2. Wraparound Mortgage
A wraparound mortgage creates one loan that is big enough to pay on the existing loan plus any additional equity in the property. With a “wrap” mortgage, you make this larger payment to the seller. In turn, you entrust the seller to pay the underlying mortgage. The difference between the two is the owner financing on the equity. However, as the buyer, you may be held responsible if the seller doesn’t pay their underlying loan.
3. All-inclusive Trust Deed
An all-inclusive trust deed is a wraparound mortgage. It’s a legal term used in many states to denote the same process.
4. Lease Option or Lease Purchase
With this approach, you lease the property from the seller with an option to buy, or a contract is already drawn up to buy, but at a later date. This allows you to control the property and selling price until you can arrange for outside financing. Again, buyers need to be wary in case the seller fails to make their payments while the lease option is in effect.

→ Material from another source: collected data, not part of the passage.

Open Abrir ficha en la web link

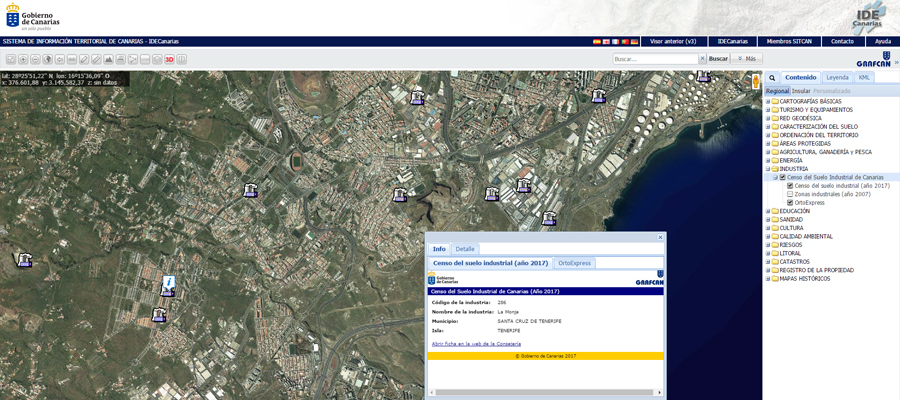coord(475,343)
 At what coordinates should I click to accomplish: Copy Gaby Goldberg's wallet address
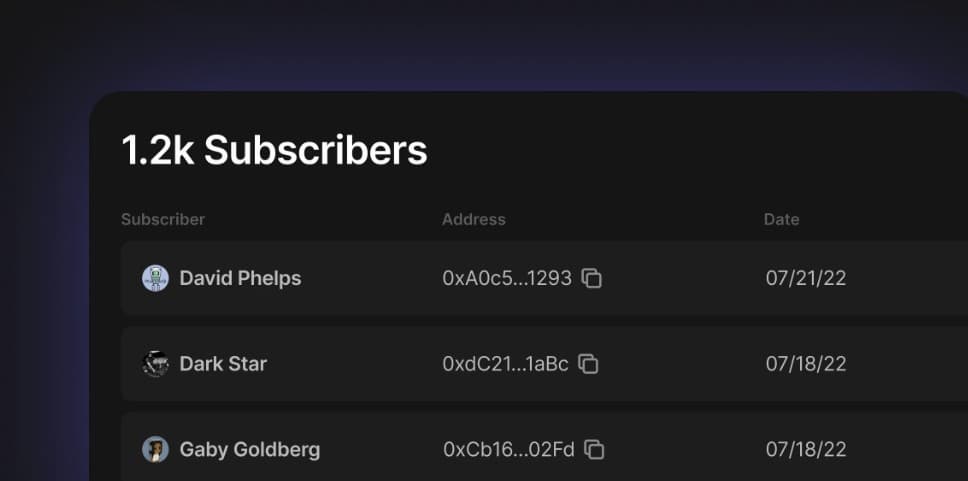[594, 450]
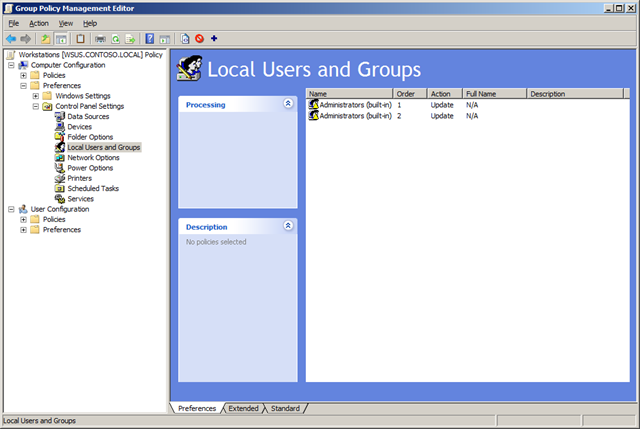Click the Up one level toolbar icon
The height and width of the screenshot is (429, 640).
47,38
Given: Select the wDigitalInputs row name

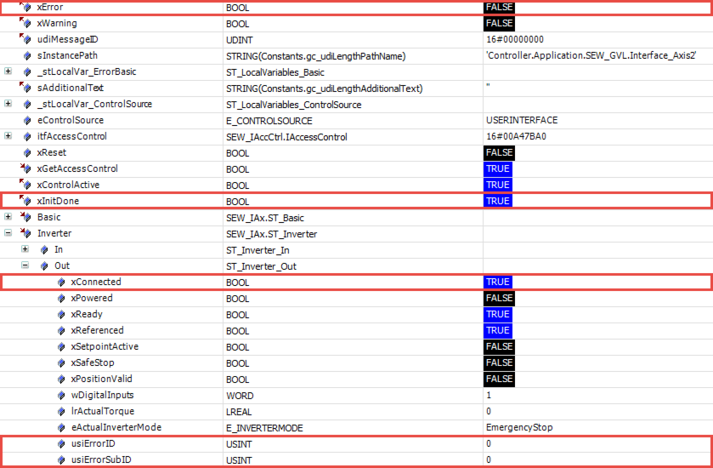Looking at the screenshot, I should 102,395.
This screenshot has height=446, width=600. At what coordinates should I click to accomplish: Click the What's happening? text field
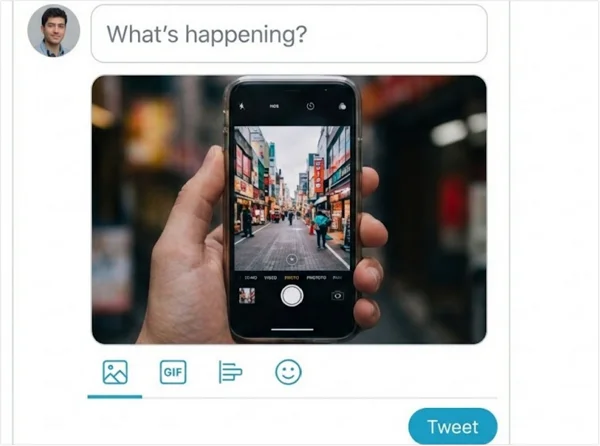[289, 34]
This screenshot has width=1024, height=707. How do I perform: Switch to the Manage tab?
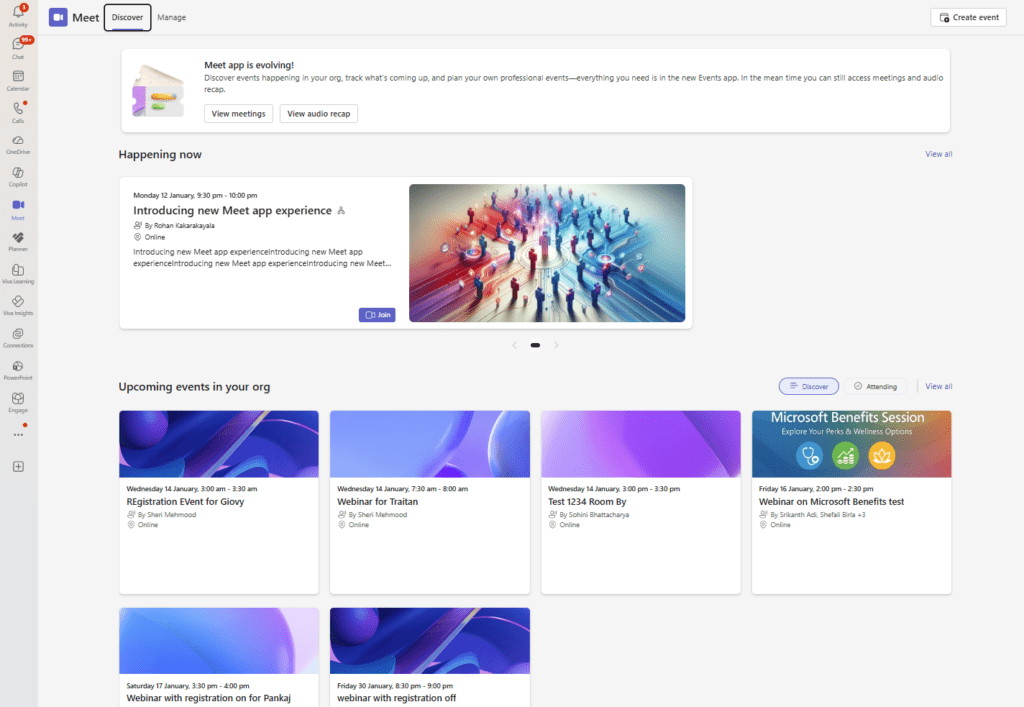tap(171, 17)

5. Land Installment Contract
This is, perhaps, the most complicated of all forms of creative financing. With this approach, a contract is set up for the buyer making stipulated payments for a period of time―five to 10 years is common. Similar to a lease option, it allows the buyer to control the property and price until other financing can be arranged.

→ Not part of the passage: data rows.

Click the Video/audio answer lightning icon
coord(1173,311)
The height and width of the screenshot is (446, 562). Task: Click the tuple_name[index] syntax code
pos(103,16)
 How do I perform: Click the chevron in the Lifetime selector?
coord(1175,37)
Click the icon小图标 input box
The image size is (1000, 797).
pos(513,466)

The real caution is that with a “land contract,” the buyer has no vested interest in the title to the real estate. If they default on even one payment, the contract is terminated, and the seller gets the property back without any need to foreclose.
The Dodd-Frank Act Affects Owner Financing
In the aftermath of the subprime mortgage meltdown and the predatory loans that had been issued prior to 2007, Congress enacted legislation known as the Dodd-Frank Act. This act was aimed at Wall Street, but politics allowed its scope to also blanket private sellers who offer owner financing.
The details are beyond the scope of this article, but for the average seller, with a property or two for sale, the Dodd-Frank is of no real concern. It’s not until a person is attempting to sell three or more properties with owner financing that Dodd-Frank applies. Among other expectations, the seller will need to obtain a mortgage originator’s license. For this reason, owner financing has become more difficult to obtain.
Advantages & Disadvantages of Owner Financing
Seller financing offers benefits to both the purchaser and seller. Still, there are some pitfalls to be aware of.
Here is a list of the benefits and downsides for each party.
- Easier qualification
- Can negotiate rate and terms
- Lower closing costs
- Faster closing
- Sellers may be unwilling to carry financing
- The flexibility of owner financing may come with a price tag
- Difficulty if there are underlying mortgages
- Can get a property sold faster
- Can get a higher price
- Generates monthly interest income
- Can get the property back if it forecloses
- Don’t get all cash upfront
- Problems collecting payments
- Can end up in foreclosure
- Sellers have to administer the loan
- The Dodd-Frank Act placed limits on owner carried mortgages
Owner financing is a financial arrangement in which buyers make payments directly to the seller rather than acquire a mortgage from a financial institution. Payments are usually in the form of monthly installments of principal and interest. Sellers benefit by getting monthly interest income along with a potentially higher selling price and a quicker sale.